**TASK TO COMPLETE:**
Without including any images, please transcribe all the lines below exactly.

────────────────────

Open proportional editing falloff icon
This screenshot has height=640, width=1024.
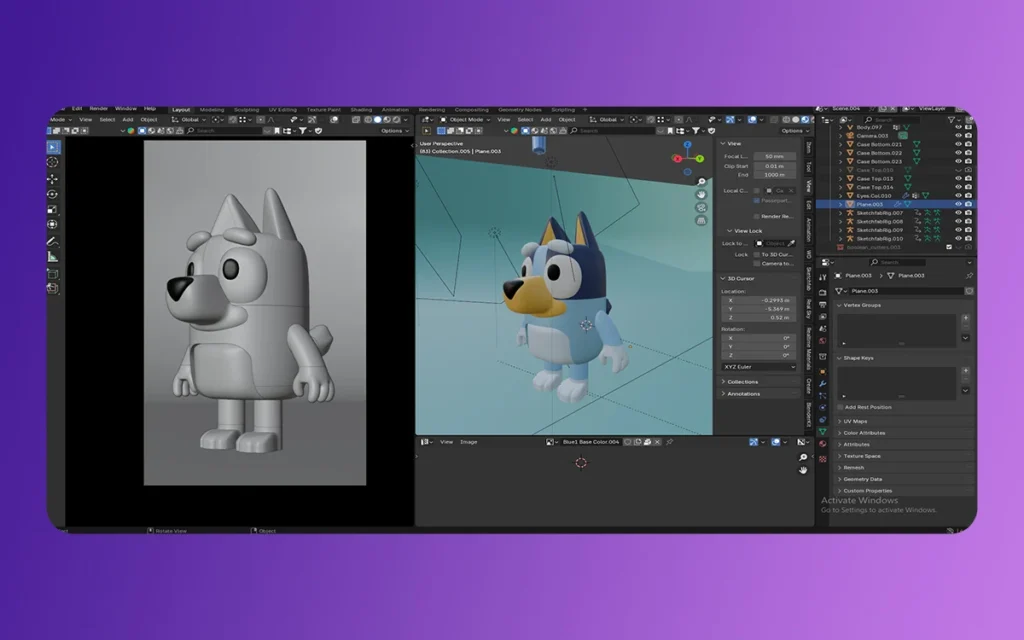click(x=688, y=118)
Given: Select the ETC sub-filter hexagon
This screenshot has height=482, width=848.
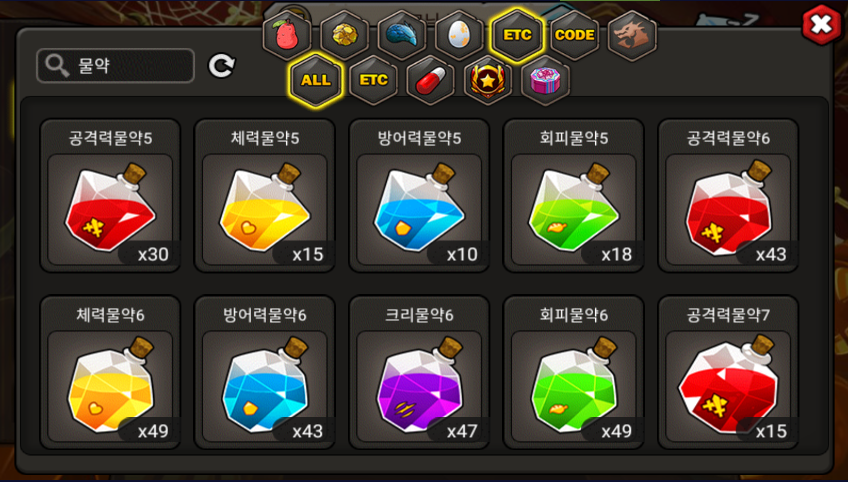Looking at the screenshot, I should [373, 81].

────────────────────

**RESULT OF THIS TASK:**
Open proportional editing falloff icon
This screenshot has height=640, width=1024.
click(x=688, y=118)
Given: Select the ETC sub-filter hexagon
This screenshot has height=482, width=848.
Looking at the screenshot, I should [373, 81].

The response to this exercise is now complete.